The IBM 2922 Programmable Terminal is a Remote Job Entry (RJE) terminal introduced by IBM in 1972.  The 2922 communicated using Binary Synchronous Communications (Bisync).

The 2922 and associated peripherals were RPQs, that is special-order equipment not on the standard price list.  The system was a repackaging of an IBM System/360 Model 20 and peripherals for use as a dedicated terminal.

Standard components
The 2922-1 Terminal Control Unit (RPQ 810563) employed the same instruction set architecture as the Model 20.  It incorporated 8,192 bytes of 3.6 μs magnetic-core memory. The control unit also contained the Binary Synchronous Communications Adapter (BSCA) integrated into the Terminal Control Unit that supported a single line at speeds up to 7200 bits per second (bps).

The 2922-2 Terminal Printer (RPQ 810564) was a repackaged 1403 printer.  The printer used a print chain and provided a page width of 132 characters using fanfold paper.  The controls and indicators for the printer were located on the front panel of the Terminal Control Unit, except for a duplicate start key on the rear of the printer.

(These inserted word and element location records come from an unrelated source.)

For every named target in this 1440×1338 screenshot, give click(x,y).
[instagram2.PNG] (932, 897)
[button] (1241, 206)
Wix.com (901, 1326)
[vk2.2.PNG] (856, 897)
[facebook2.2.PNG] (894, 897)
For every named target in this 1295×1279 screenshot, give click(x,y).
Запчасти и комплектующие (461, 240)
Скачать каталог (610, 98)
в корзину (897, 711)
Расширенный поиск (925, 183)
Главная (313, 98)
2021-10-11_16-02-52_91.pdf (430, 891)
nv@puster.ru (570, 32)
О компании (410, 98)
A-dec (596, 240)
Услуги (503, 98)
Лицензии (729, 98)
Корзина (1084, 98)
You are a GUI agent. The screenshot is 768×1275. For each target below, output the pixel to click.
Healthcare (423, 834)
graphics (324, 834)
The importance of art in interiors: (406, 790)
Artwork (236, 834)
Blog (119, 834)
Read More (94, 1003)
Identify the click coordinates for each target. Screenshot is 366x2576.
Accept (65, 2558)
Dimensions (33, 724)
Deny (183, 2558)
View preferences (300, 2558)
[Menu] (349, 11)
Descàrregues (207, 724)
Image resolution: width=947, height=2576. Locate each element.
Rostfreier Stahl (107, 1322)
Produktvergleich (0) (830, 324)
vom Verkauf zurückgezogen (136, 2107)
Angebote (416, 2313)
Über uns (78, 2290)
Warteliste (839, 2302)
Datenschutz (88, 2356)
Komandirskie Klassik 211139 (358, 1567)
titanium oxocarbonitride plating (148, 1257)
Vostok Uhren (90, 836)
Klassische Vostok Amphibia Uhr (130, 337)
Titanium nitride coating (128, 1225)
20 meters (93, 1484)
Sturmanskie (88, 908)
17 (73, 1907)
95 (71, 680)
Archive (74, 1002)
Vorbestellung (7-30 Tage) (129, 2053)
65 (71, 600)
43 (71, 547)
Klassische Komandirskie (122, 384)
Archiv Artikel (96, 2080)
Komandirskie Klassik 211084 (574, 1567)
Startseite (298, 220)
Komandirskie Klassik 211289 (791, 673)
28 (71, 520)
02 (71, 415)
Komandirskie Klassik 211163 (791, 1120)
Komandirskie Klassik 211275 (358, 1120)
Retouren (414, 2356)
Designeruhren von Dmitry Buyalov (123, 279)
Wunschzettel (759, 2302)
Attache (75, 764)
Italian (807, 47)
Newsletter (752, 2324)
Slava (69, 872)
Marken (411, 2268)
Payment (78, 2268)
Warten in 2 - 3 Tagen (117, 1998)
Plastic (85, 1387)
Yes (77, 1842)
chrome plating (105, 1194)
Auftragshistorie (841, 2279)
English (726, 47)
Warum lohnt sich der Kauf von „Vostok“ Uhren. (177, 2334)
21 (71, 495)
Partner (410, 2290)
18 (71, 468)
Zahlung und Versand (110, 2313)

The 2922-3 Terminal Card Reader (RPQ 810565) was a repackaged 2501, an optical punched card reader for 80-column cards with a rated speed of 500 cards per minute.  The controls and indicators for the card reader were located on the front panel of the Terminal Control Unit.

Optional components
One IBM 2152 printer/keyboard could be attached to an adapter in the Terminal Control Unit.  This device had a selectric print mechanism and resembled the 1052 printer/keyboard used as a console on many System/360 computers.  It operated at 15.5 characters per second (CPS).

One IBM 1442 Model 5 card punch could be attached to an adapter in the Terminal Control Unit.  The 1442 could punch 80-column cards at a rate of 91 cards per minute (cpm) if all 80 columns were punched.

Software
The 2922 had no disk, however magnetic core had the property of retaining programs loaded from cards thru power on-off cycles.

IBM supplied a remote job entry program for the 2922 as Type 2 Field Developed Program (FDP).

DOS/VS POWER Workstation Support for the IBM 2922 (FDP 5198-BBY) handled communication with a DOS/VS system using POWER software for remote job entry.

Users
In 1974 Computerworld reported that the State of Mississippi was using six 2922 terminals to communicate with a central System/370 Model 145.